In formulating the heuristic structure of development in Insight, Lonergan anticipated that human development might be initiated by internal or external factors on any level—biological, psychic, or intellectual.[8] Internally, biological impulses and necessities, the psychic and emotional pressures of intersubjectivity, personal discovery and decision; external shifts in material circumstance due to the activities of others, or again their feelings and perceptions, discoveries and decisions all evoke corresponding developments all along the line. What came into less clear focus, in Insight, was the priority of love in motivating and directing one’s entry into the world mediated by meaning.[9] This lack of clarity may be due to the fact that he had not yet decisively overcome the limitations of faculty psychology.



[1] Insight (1958 ed.—all references are to this edition, with apologies, I will revise them for proper publication), 454.

[2] Cf. ibid., 451-458. Also highly relevant is “The Mediation of Christ in Prayer,” Philosphical and Theological Papers 1958-1964, zzz.

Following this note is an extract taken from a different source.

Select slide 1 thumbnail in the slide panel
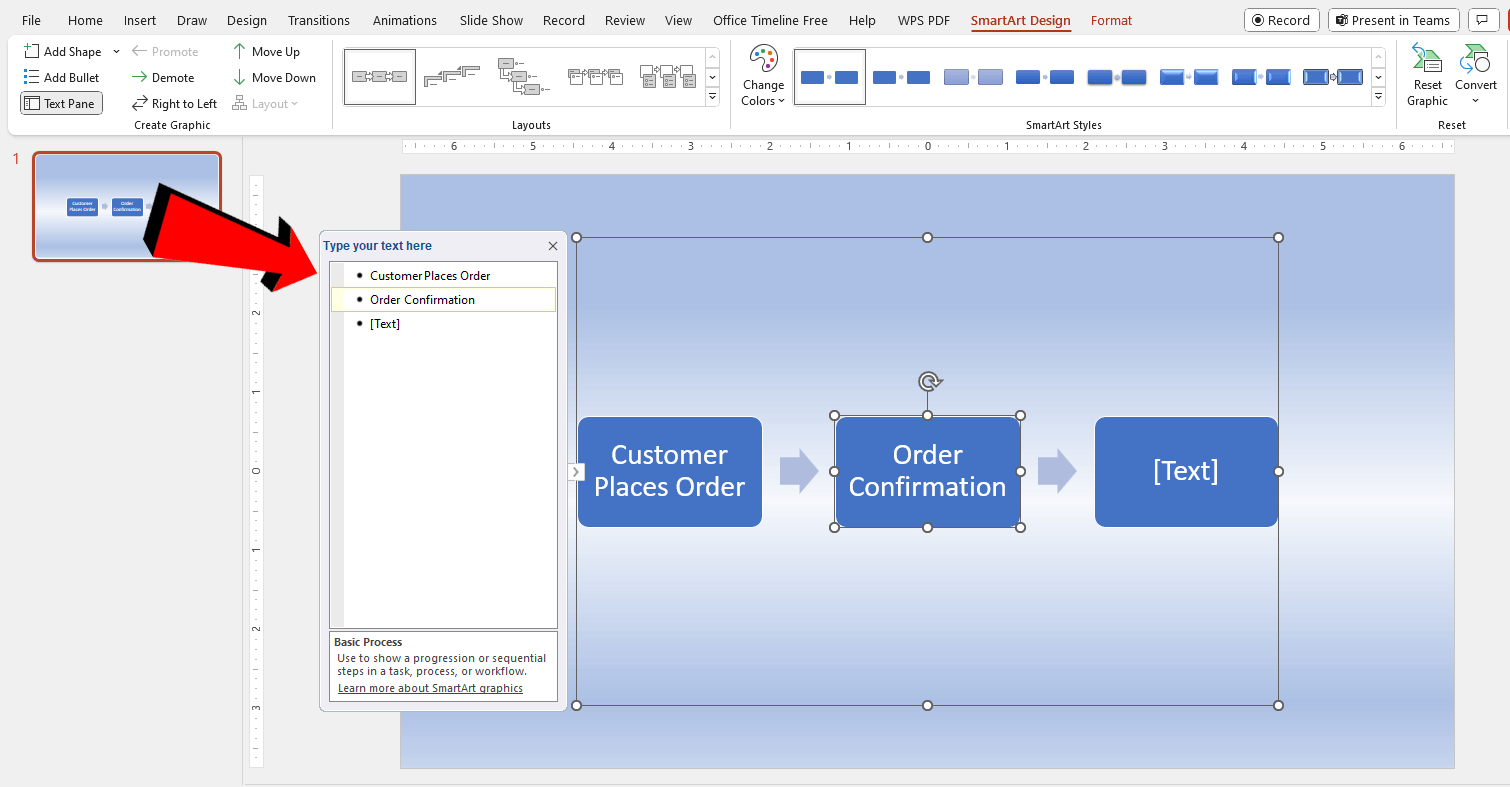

[3] See Insight, 696-703, 718-729; “Questionnaire on Philosophy,” Papers 1965-80, 358-61.

[4] Insight, 469-79.

[5] See, e.g., Lonergan, “The Human Good,” Papers 1965-1980, 340; “Healing and Creating in History,” A Third Collection, 100-109 at 106-108.

[6] See “The Human Good,” Papers 1965-1980, 340-42.

[7] See Lonergan’s analysis of belief in Insight, 707-13, but note that the preliminary judgments on the value of belief generally and the reliability of a particular source are, concretely and for the most part, taken for granted, i.e., assumed on the basis of a prior existential orientation, rather than discovered, formulated, pondered, affirmed, considered, and chosen. This is the context in which Lonergan introduces belief in later papers, e.g., “The Human Good,” 340-42.

[8] “The initiative of development may be organic, psychic, intellectual, or external, but the development remains fragmentary until the principle of correspondence between different levels is satisfied” (Insight, 471; see 471-72). I am grateful to Patrick Byrne for pointing out to me the significance of this passage after my presentation at the 2008 Lonergan Workshop (email correspondence, June 20, 2008).

[9] We may have a piece of evidence about his difficulty at this time in the odd situation of the analysis of belief in chapter 20. One might have expected these issues to be raised in connection with commonsense knowing or, perhaps, with scientific collaboration.

2 comments:

Anonymous said...

Greetings Jeremy!

Thank you for your (as usual) lucid presentation of the issue. It occurs to me, as I read your post, that Bob Doran's work on experience as receptivity might bring an additional complexification, suggesting as it does that love may have a more immediate impact on the affective and aesthetic-dramatic life of the individual and may release experience / imagination / affect / memory for new insights, judgments, etc.

Doug Mounce said...

I like the use of ambiguity in the title. As Marvin Minsky wrote in Society of Mind, it's not just that words are ambiguous, thoughts themselves are ambiguous!

In any case, there is a strong sense of the important relation between an individual and the society implied by the higher and lower levels (which also raises issues of connotation in good and bad.) Nevertheless, it would be worthwhile to uncover exactly where Lonergan received his idea of the dialectic if that matters to his application of faculty psychology (which BL later described as client-centered therapy--which is not the same thing as what people generally label "faculty psychology," a term I'm not-sure BL really used.) Therefore, because Jeremy includes a reference to "will," then the chapter from Insight on will, willing, and willingness should be addressed.

On the one hand, all the lower issues about biology and psyche are individual. This animal may not be a social creature, but Jeremy is implying that the individual only can excel to the grace of love in community.